Sources in Cairo also insist Egypt is not so much promoting an initiative as sponsoring multi-party dialogue in an attempt to promote consensus on how to rebuild the structures and capacities of the Libyan state away from rival ideological or tribal affiliations. Every tribe, political faction and region wants to be represented in the dialogue but there is little confidence between Libyans and strong divergence between their views has emerged in previous meetings.
Another reason Egypt is not advancing an initiative is because it believes it could obstruct progress and create confusion. Many initiatives have already been tried, the most prominent being that of former US secretary of state John Kerry which called for a dialogue to produce an agreement that could be voted on and signed by dialogue participants during a single session and then sent to the HoR for ratification after which the Constitutional Declaration would be amended to incorporate the agreement. The sources add that suggestions of holding a dialogue in Taif, Saudi Arabia, were mooted in advance of that agreement. Other initiatives followed, from Tunisia, Algeria and even from some sub-Saharan states.
Despite the difficulties encountered the Cairo dialogue has succeeded in creating a new mechanism for overcoming impasses caused by the intervention of political leaders. The proposal initially called for a dialogue committee made up of a maximum of 15 MPs from the HoR and the same number of representatives from the High Council of State (HCS). This proved impossible — there are 13 political blocs in the HoR and 14 in the HCS — so it was decided to raise the number of representatives on the committee to 19 from each side. The HoR and HCS, themselves, were left to determine the way members are appointed to the committee. Cairo, for its part, opposed the idea of any entities apart from the two assemblies being represented despite Libya’s socio-political complexities and multifarious tribal affiliations and alliances.
“We are aware of the magnitude of the tribal challenge,” a source in Cairo said. “But we believe it best for this committee to be institutionally based. Existing tribal rivalries will only complicate matters. It is better to build the institutional superstructure of the state — the constitutional bodies such as the executive, the parliament, the army and security agencies — and gradually build from there through grassroots and mass participation. Ultimately, we are working to adapt a tribal role which we know is indispensable.”
The Cairo Declaration provided a timeframe, with February 2018 set as the date for holding general elections. A high-level source in Cairo told the Weekly this date was not so much obligatory as it was an incentive. Cairo thinks the new interim phase could drag on much longer, anywhere from two to five years, time that will not help the Libyans overcome the security and political challenges they face.
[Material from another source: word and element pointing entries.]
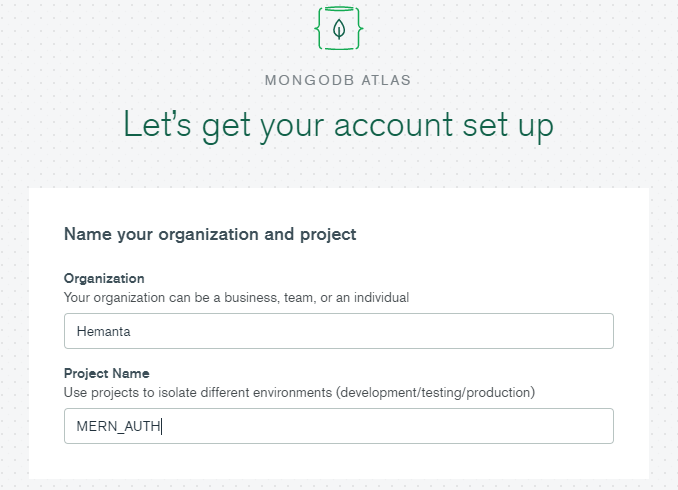Image resolution: width=678 pixels, height=490 pixels.
Task: Click the Organization field label
Action: click(x=104, y=278)
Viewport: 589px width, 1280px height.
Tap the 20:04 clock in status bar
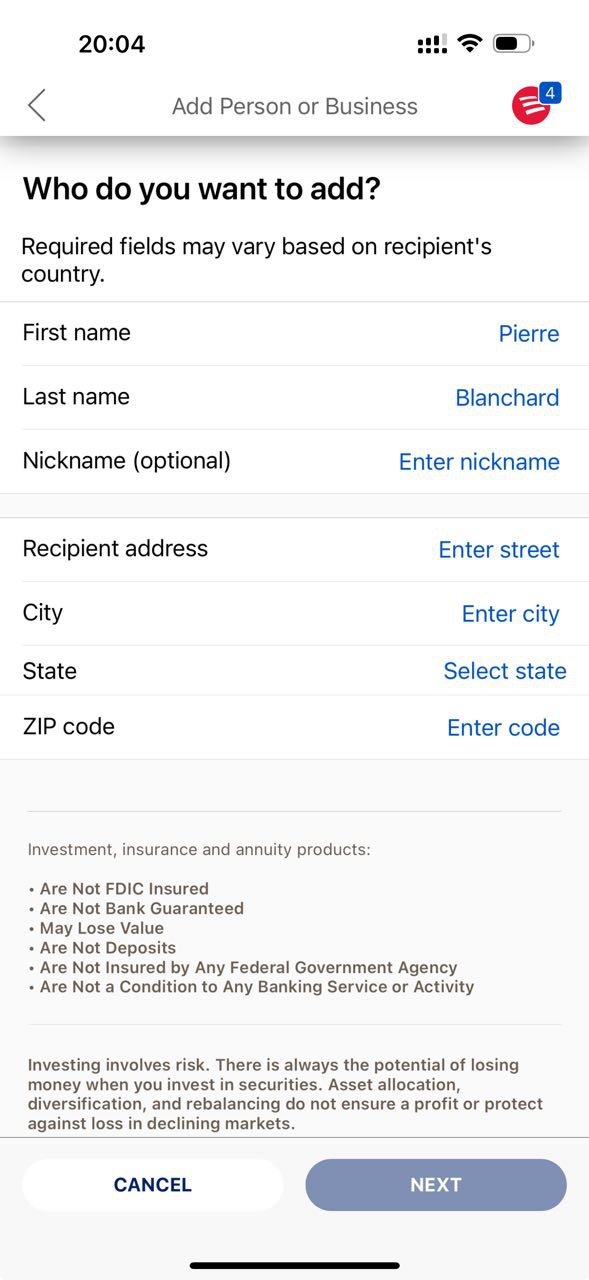click(x=112, y=44)
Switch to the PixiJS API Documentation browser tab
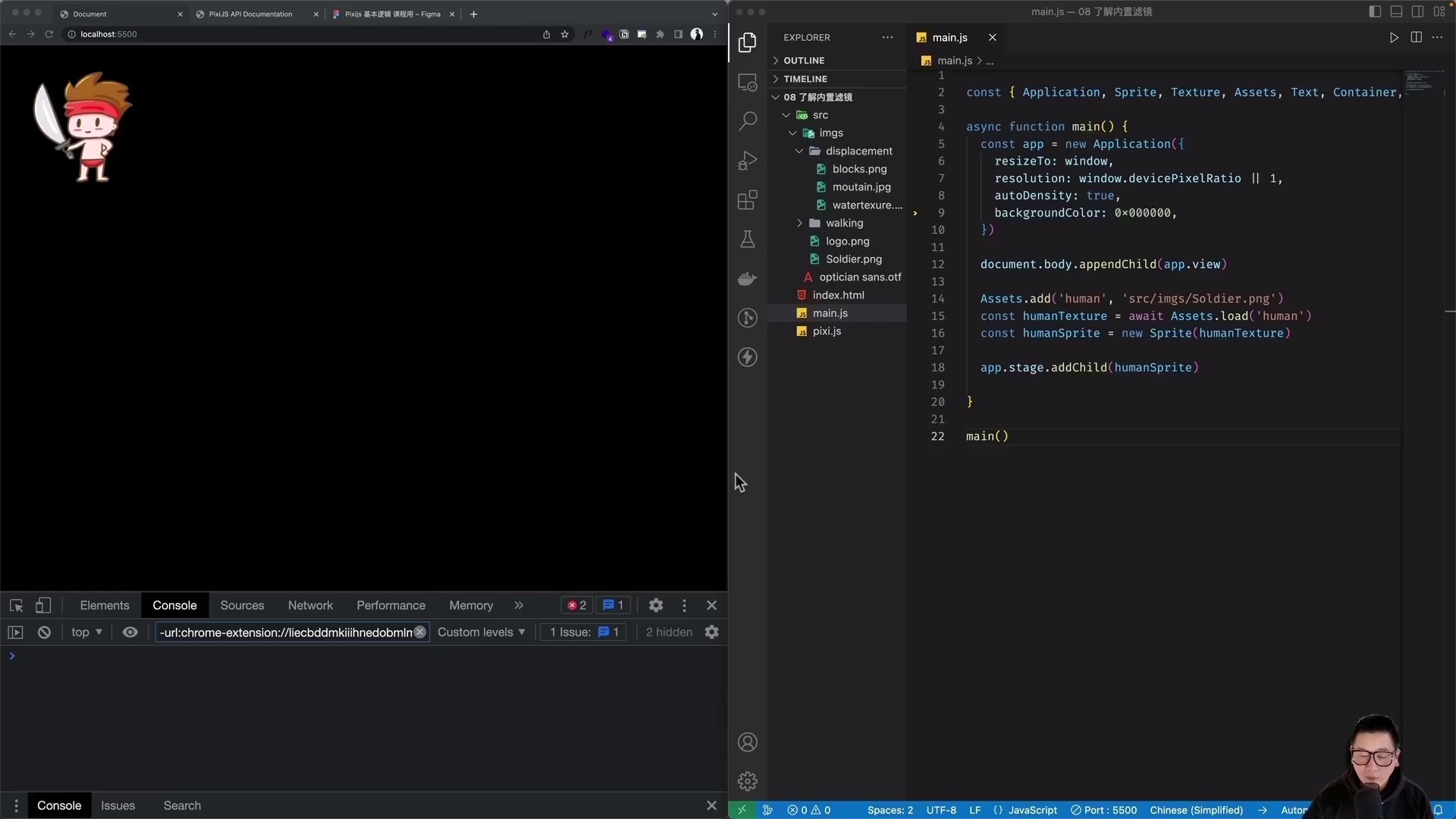This screenshot has width=1456, height=819. click(250, 14)
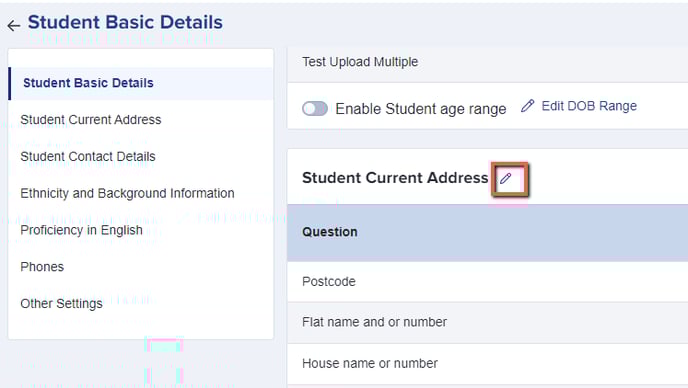The image size is (688, 388).
Task: Toggle Enable Student age range switch
Action: coord(315,108)
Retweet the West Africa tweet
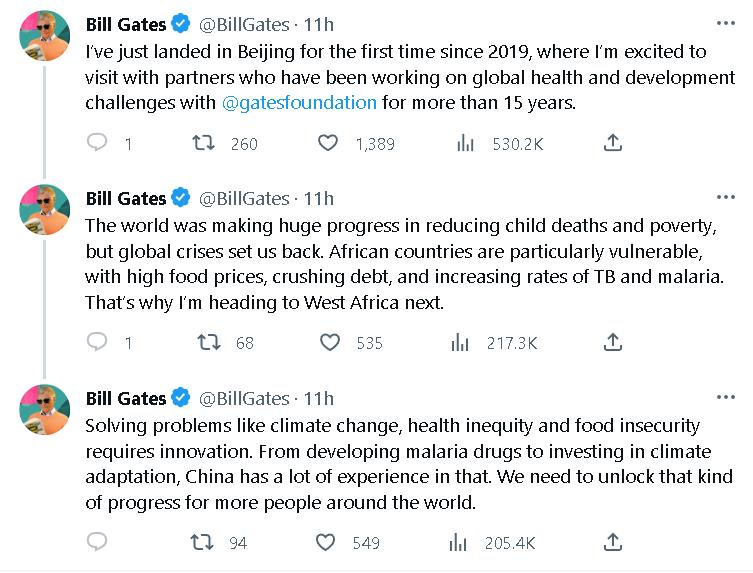The image size is (753, 573). [208, 342]
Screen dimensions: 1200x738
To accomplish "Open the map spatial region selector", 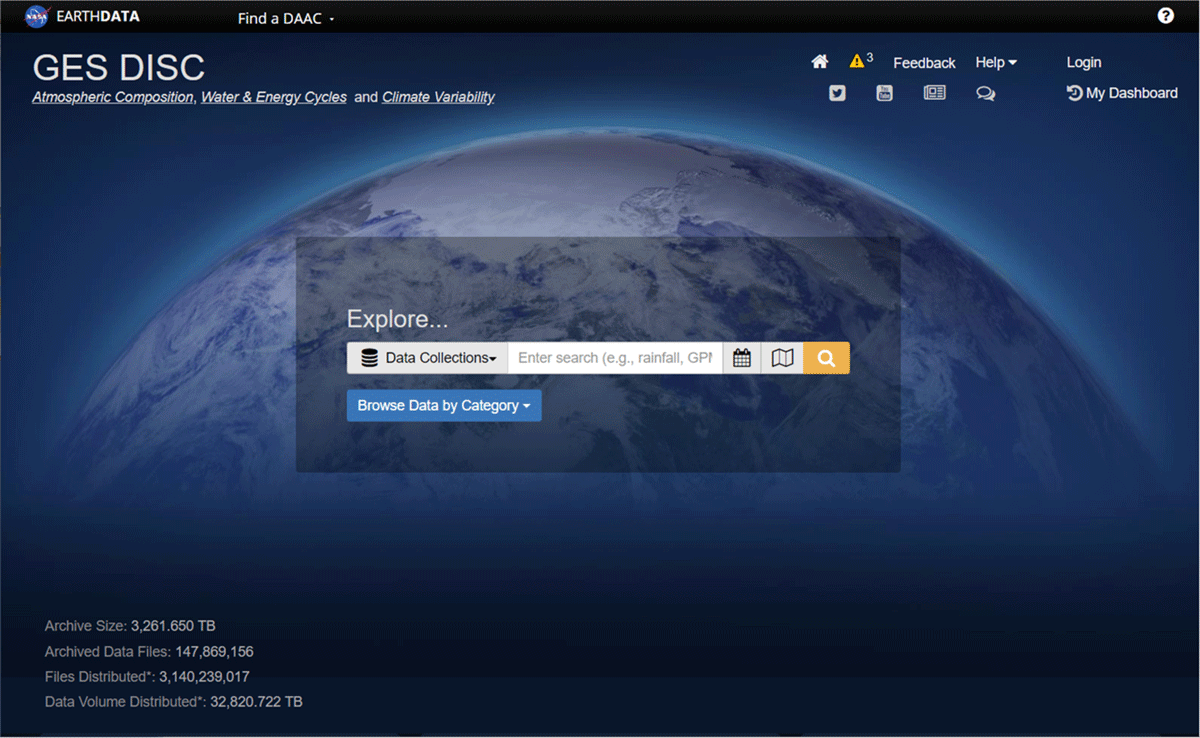I will point(783,358).
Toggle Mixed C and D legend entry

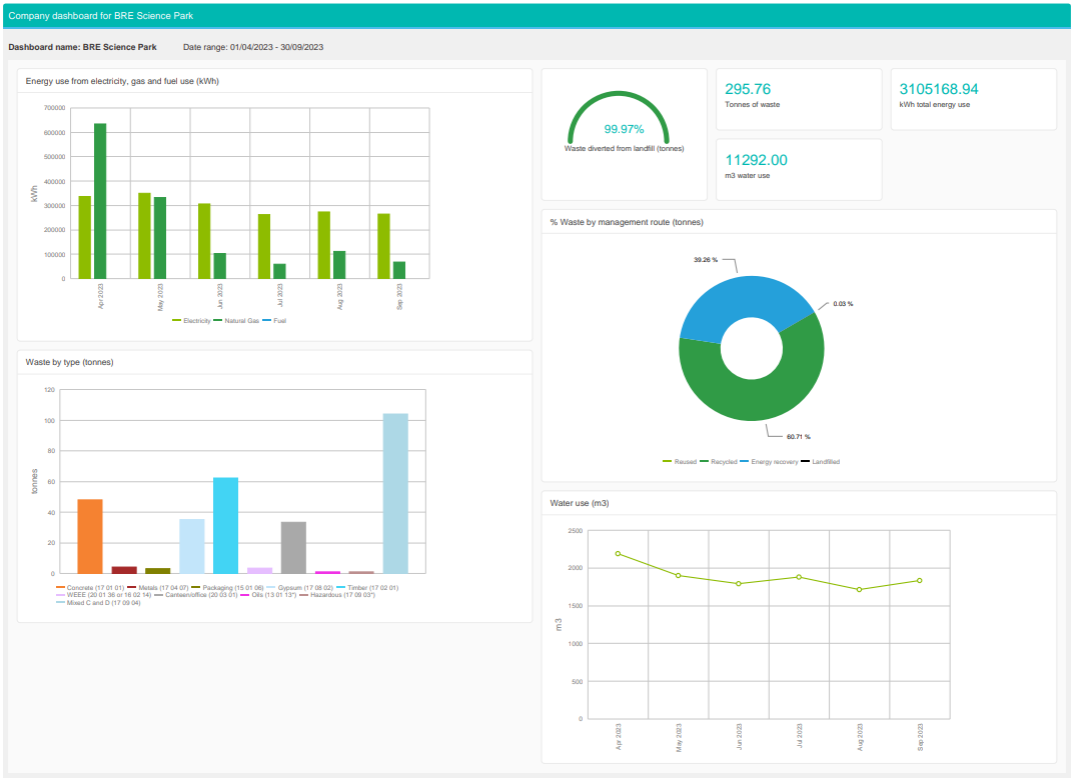[x=98, y=603]
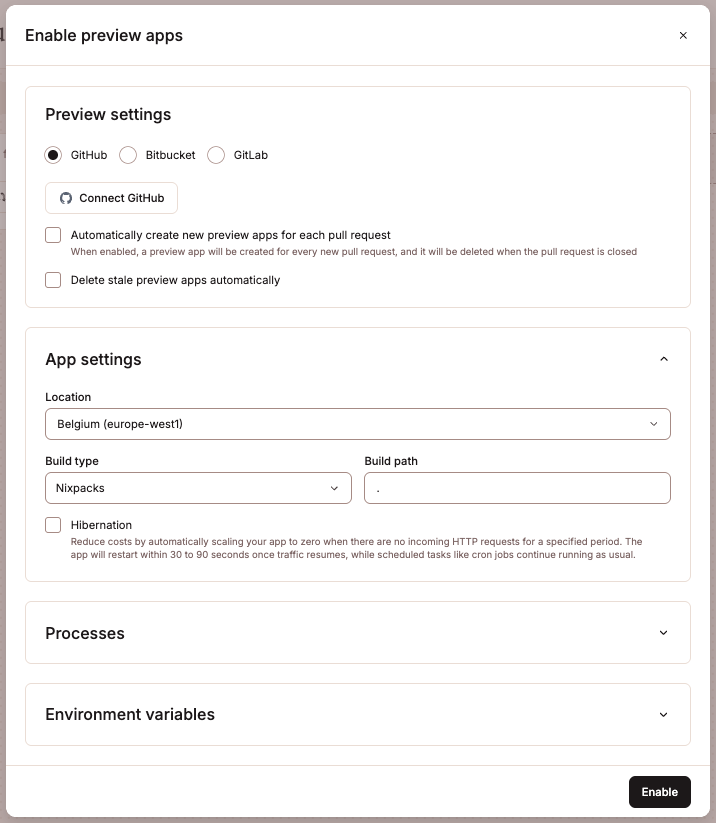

With regard to the many challenges being addressed in the Libyan-Libyan dialogue Cairo is sponsoring the lack of confidence, not just with respect to rival factions but also in terms of their own political futures, is among the most difficult. Each side sees any prospective agreement as compromising their own interests. One source in Cairo put it bluntly: “Without exception the parties fear the agreement will sweep away their personal interests.” This is why Cairo proposed that the parties remain in their posts throughout the interim period.
Another challenge stems from the agendas of regional powers. “We are opposed to all attempts to partition Libya. There are forces that are working to promote a partition scenario and attempts from abroad to further this,” a source in Cairo said.
“These influences have been obvious from the outset,” says Al-Musirri. “It was also clear from the German chancellor’s remarks during her recent visit to Cairo that she was tossing the ball into the regional court on the grounds that regional disparities have a greater impact on the Libyan question whereas, in fact, the international dimension is more influential. Proof of this is to be found in the fact that many parties are still waiting to see what the Trump administration will put forward regarding Libya.”
Regardless of different initiatives proposed by Tunisia and Algeria, Fawzi Al-Haddad believes Libya’s neighbours are moving closer together. He says there are now five points in the LPA that need to be amended and Libya’s neighbours are trying to help. “There are no fundamental differences between Libya’s neighbours though the extent of their influence over Libyan parties is not equal.” He adds that “the support being given to Islamist forces by Qatar and Turkey” continues to constitute a problem.
The diverse positions of international stakeholders are contributing to prolonging and even aggravating the Libyan dilemma, says Al-Musirri, and now the Russians have begun to take a role in Libya. According to sources in Egypt, Cairo is in contact with both Moscow and Washington on this issue. Coordination with both sides is good and both have expressed their appreciation of Egyptian efforts, he said, adding that there will soon have to be an international mechanism to legitimise decisions internationally.
A major challenge at the local level is the proliferation of militias. Some of these are now so large they might have to be engaged in dialogue. Concerns regarding the militias have heightened given the possible partial lifting of the international arms embargo on Libya and the recent creation of groups such as the Presidential Guards. Sources in Cairo refuse to comment on whether there has been any dialogue with such groups, saying only that “the phenomenon is obstructive.”
“Cairo believes that the Libyan National Army must serve as an umbrella and other groups should gather beneath it if they wish to see the Libyan state to take root and a single government emerge with which the rest of the world can interact,” said one source.